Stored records
============
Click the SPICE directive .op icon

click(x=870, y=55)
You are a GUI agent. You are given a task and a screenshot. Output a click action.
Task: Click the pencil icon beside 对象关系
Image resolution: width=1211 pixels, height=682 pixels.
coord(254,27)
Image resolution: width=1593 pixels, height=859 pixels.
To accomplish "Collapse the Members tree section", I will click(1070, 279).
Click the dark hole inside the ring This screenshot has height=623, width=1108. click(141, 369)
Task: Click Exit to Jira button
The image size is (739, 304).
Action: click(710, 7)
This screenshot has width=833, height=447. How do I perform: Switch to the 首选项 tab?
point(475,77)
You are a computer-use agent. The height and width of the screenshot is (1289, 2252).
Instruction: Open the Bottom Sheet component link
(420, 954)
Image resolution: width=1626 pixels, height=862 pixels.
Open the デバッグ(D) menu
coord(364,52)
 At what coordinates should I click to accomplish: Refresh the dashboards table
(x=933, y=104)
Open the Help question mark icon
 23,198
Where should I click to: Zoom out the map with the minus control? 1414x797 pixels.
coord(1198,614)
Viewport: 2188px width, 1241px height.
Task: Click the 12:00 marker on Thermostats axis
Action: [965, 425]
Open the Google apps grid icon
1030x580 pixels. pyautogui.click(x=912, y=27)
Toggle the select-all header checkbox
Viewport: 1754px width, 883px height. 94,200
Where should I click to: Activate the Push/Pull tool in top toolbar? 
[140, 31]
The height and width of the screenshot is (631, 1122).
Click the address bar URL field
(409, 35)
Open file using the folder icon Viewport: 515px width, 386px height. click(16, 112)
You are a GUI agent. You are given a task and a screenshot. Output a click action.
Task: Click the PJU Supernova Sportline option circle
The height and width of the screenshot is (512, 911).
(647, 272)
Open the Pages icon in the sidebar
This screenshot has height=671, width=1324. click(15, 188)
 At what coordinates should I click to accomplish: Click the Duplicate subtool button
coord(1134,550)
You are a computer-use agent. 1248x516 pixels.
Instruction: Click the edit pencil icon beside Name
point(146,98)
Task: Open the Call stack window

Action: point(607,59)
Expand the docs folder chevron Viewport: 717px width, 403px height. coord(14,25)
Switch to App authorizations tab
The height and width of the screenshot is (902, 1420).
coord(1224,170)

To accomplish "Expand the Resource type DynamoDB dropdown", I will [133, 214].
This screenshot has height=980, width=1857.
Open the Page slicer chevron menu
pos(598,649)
============
§ EXERCISE GOAL: Show all lines in the records above that hold "computer".

§ FINAL ANSWER:
You are a computer-use agent. The height and width of the screenshot is (1289, 2252).
You are a computer-use agent. 1248x516 pixels.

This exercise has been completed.